ピアノの上達には、レベルに合った教本・練習曲を選ぶことが大切です。難しすぎる曲は挫折の原因に、簡単すぎる曲は飽きの原因になります。この記事では、子どもの年齢・レベル別におすすめの練習曲と教本をご紹介します。
ピアノ練習曲・教本を選ぶ重要性
教本の選び方は上達スピードに大きく影響します。お子さんのレベル・興味・目標に合った教本を選ぶことで、モチベーションを保ちながら効率よく上達できます。先生と相談しながら最適な教本を選びましょう。
初心者向けの教本
バイエル
日本で最もポピュラーなピアノ入門教本です。両手の基礎を丁寧に学べます。ただし曲が古典的で子どもに飽きられやすいという声も。上巻・下巻に分かれており、修了まで約1〜2年かかります。
バイエルのメリット・デメリット
- 【メリット】体系的に基礎技術を学べる
- 【メリット】日本で最も普及しており先生の指導経験が豊富
- 【デメリット】クラシック寄りの曲が多く子どもに飽きられやすい
- 【デメリット】ドイツ語の教本で日本語解説が分かりにくい場合がある
ぴあのどりーむ
かわいいイラストとキャラクターが登場する子ども向け教本。楽しく基礎を学べると評判です。幼児〜小学校低学年の子どもに特に人気があります。

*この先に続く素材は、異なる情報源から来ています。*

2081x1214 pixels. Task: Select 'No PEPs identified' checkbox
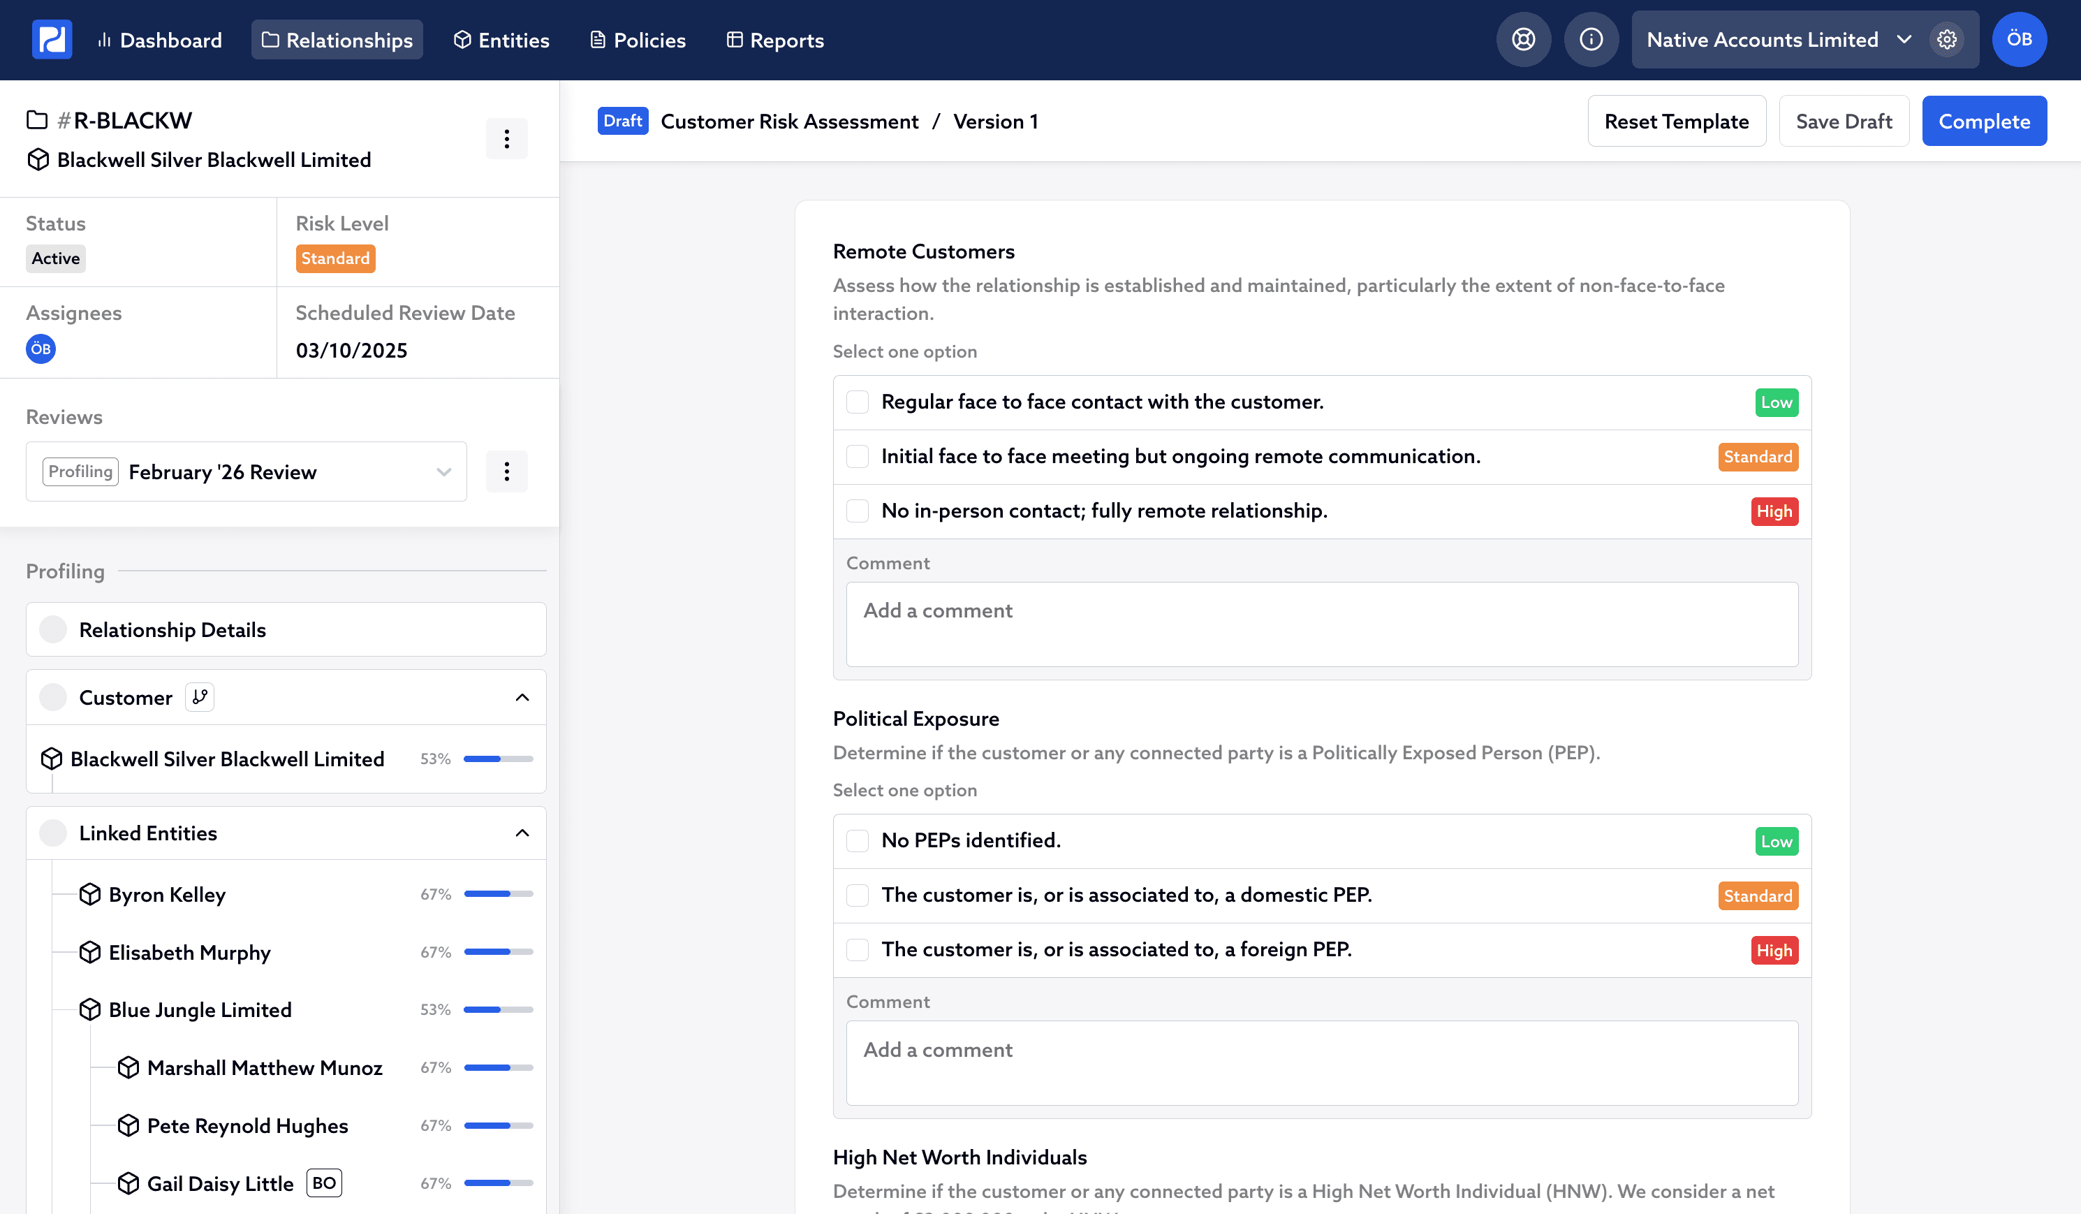click(x=857, y=841)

全6巻で構成されており、段階的に学べます。
トンプソン
アメリカ発の教本で、短い曲が多く進めやすいです。バイエルより多彩な音楽スタイルが収録されています。リズム感の習得にも優れており、ポップス系の曲への橋渡しとしても活用できます。
ピアノアドベンチャー
アメリカで人気の教本で、理論・表現・テクニックをバランスよく学べます。カラフルなデザインで視覚的に楽しく、子どものモチベーションを保ちやすいです。
中級者向けの教本
ブルクミュラー25の練習曲
バイエル修了後に取り組む定番教本です。タイトルがついた美しい小品が25曲収録されており、子どもにとっても親しみやすい曲が多いです。ストーリー性のある曲名(「アラベスク」「牧歌」など)で想像力を育てます。
ソナチネアルバム
クレメンティ・クーラウ・ハイドンなどの小規模なソナタを収録した教本です。ブルクミュラーを修了した後のステップとして一般的です。クラシック音楽の様式感を学べます。
ツェルニー(チェルニー)
技術的な練習に特化した教本です。30番・40番・50番と段階的に難易度が上がります。他の曲集と並行して使うことで、技術力を高めながら音楽的表現も学べます。
インベンション(バッハ)
バッハが作曲した2声の対位法的な小品集です。両手の独立性と音楽的思考力を育てます。中級から上級への橋渡しとして重要な教本です。
子どもに人気のおすすめ練習曲
クラシック系おすすめ曲
- エリーゼのために(ベートーベン)- 初中級
- トルコ行進曲(モーツァルト)- 中級
- 乙女の祈り(バダジェフスカ)- 中級
- ノクターン第2番(ショパン)- 上級
- 幻想即興曲(ショパン)- 上級
子どもに人気のポップス・アニメ系
- となりのトトロ(久石譲)
- 崖の上のポニョ(久石譲)
- きらきら星変奏曲
- ドラえもんのうた
- 千と千尋の神隠し「いつも何度でも」
年齢・レベル別おすすめ教本の選び方
3〜5歳(幼児)向け
「ぴあのどりーむ」「おんがくドリル」など絵本感覚で楽しめる教本がおすすめです。楽しく音楽に親しむことを優先し、技術よりも「音楽が好き」という気持ちを育てましょう。
6〜8歳(小学校低学年)向け
「バイエル」「ピアノアドベンチャー」「トンプソン」など幅広い選択肢があります。お子さんの好みや先生のアドバイスを参考に選びましょう。ポップスやアニメ曲も取り入れながら楽しく学ぶことが大切です。
9〜12歳(小学校中〜高学年)向け
「ブルクミュラー」「ソナチネ」「インベンション」などの中級教本に取り組む時期です。クラシックの名曲にも挑戦でき、音楽表現の幅が広がります。
練習を楽しくするコツ
好きな曲を取り入れる
技術練習だけでなく、お子さんが「弾きたい!」と思う曲を1〜2曲レパートリーに加えることで、練習のモチベーションが上がります。先生に相談して、テキストの曲と並行してお気に入りの曲を練習しましょう。
短い練習を毎日続ける
1回30〜60分の長い練習より、毎日10〜15分の練習を継続する方が効果的です。特に幼児・小学生には「毎日少し」というリズムを習慣化させましょう。
目標を設定する
「発表会でこの曲を弾く」「次回のレッスンまでにこのページを覚える」など、具体的な目標を設定することでやる気が出ます。
まとめ
ピアノの教本・練習曲は、お子さんのレベルや興味に合わせて選ぶことが上達の近道です。先生と相談しながら、技術向上と音楽を楽しむことのバランスを大切にしましょう。好きな曲を取り入れることで、「もっと弾きたい!」という気持ちが育ちます。